2) improper execution of the data subject's rights, including the right of access to data and the right to rectification,

3) failure to ensure a sufficient level of security of processed personal data and violation of the principle of data protection by design (privacy by design). It appears that OpenAI systemically ignores the provisions of the GDPR regarding the processing of data for the purposes of training models within Chat-GPT”.

OpenAI did not provide me with information. The concern lies not only in the data accessed or obtained by OpenAI's vendors but also in the broader spectrum of users using ChatGPT. The lack of transparency regarding who, among the various users, is obtaining content created based on my personal data raises substantial concerns. This leaves a crucial question unanswered — who holds access to my information and under what circumstances? One is vendors offering services to OpenAI, but what about, naturally, all the individuals who query ChatGPT about me?

The complaint has been prepared by GP Partners, one of the best law boutiques in Europe, with input from me directly. Following initial discussion, and the issue’s likely nature of critical public significance and value, GP+P kindly offered to handle this case on a pro bono basis, for which European citizens should be grateful.

GP Partners is a law firm with primary areas including technology, data protection, dispute resolution, mergers & acquisitions, financial regulation, public procurement, and employment, including, anti-money laundering, competition, compliance, corporate law, intellectual property, unfair competition, media. In 2019, it was listed as FT Innovative Lawyers Europe Awards 2019. M. Gawronski authored a book reference about GDPR.

Not lodged in Ireland

The complaint was filled with a DPA in August. Despite OpenAI's establishment in Ireland within the European Union, it's noteworthy that the case has not been lodged with the Irish Data Protection Commissioner (DPC). This is due to (1) timing and (1) the French méthode (“the Irish-based entity "did not have decision-making powers" concerning the purposes and means of cross-border data processing”) as explained in the complaint.

Since it is about the design, many people - not just me - may be impacted.

The GDPR principle of Data Protection by Design may appear to be completely ignored. That is the very center of the GDPR. One example. Even if it would be understandable that a data remover/rectifier (machine unlearning) from the trained model is unavailable now, are there any ongoing R&D works on such capabilities, including in the sector?

Data processing is about input and output. Naturally, data protection, privacy and human dignity due to AI processing is not the only concern or action taken. I’m not living under a rock. I am aware of other proceedings concerning AI/LLM processing, considering other concerns, and standing, with respect to law, such as copyright For example, consider cases of New York Times or Getty Images. There are also concerns of authors including nonfiction book authors (having authored papers, articles, and books, I can relate).

The case for human dignity

The issue at stake is the standing of established rights, including those of humans, and Generative AI, once again, about: input (data collection) and output (data generation).

Finally

The case described concerns data protection principles, challenged by AI development. For starters, I would be delighted to finally obtain proper information about data processing. You, on the other hand, could know that the provision of such data is possible at all. Well, is it?

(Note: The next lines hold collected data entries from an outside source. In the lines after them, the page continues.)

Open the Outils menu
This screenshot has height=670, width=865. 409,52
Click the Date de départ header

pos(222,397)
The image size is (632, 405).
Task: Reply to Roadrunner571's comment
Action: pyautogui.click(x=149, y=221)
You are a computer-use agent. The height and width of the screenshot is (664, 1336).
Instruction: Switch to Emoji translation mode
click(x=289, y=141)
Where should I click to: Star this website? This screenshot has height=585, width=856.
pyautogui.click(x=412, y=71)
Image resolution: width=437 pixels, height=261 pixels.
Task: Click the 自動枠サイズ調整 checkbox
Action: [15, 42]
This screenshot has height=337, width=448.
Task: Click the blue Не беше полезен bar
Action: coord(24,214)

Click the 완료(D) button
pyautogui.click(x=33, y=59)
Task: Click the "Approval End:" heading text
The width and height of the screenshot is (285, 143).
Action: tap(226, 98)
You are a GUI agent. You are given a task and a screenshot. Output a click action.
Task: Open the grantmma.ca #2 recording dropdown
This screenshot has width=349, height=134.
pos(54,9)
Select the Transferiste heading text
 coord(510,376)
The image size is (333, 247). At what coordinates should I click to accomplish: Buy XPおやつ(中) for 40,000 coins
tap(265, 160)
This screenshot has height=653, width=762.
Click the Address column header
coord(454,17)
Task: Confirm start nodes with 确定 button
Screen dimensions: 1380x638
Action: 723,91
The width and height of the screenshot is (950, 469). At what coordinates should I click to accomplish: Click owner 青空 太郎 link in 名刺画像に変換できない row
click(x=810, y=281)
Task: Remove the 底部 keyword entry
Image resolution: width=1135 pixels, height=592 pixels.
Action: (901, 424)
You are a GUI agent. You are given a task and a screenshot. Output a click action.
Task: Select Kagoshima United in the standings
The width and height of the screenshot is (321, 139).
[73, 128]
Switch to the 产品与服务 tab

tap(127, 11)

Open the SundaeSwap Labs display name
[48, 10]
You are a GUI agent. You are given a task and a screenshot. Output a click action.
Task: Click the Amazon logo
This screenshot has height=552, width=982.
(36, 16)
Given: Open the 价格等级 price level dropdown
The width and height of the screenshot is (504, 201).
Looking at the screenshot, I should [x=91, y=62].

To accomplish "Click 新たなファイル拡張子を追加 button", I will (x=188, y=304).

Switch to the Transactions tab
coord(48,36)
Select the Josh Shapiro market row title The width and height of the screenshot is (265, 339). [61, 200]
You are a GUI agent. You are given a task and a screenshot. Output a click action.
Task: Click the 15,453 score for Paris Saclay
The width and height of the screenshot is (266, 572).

The full complaint is here, and the supplement here.

A word of advice to data controllers or processors - when responding to data subject requests, the responses should be factual, not merely to give an impression of comply with GDPR. Offering “whatever” in response is not necessarily properly checking the box. As for the design itself, with Data Protection by Design and by default, it should be applied as its name suggests.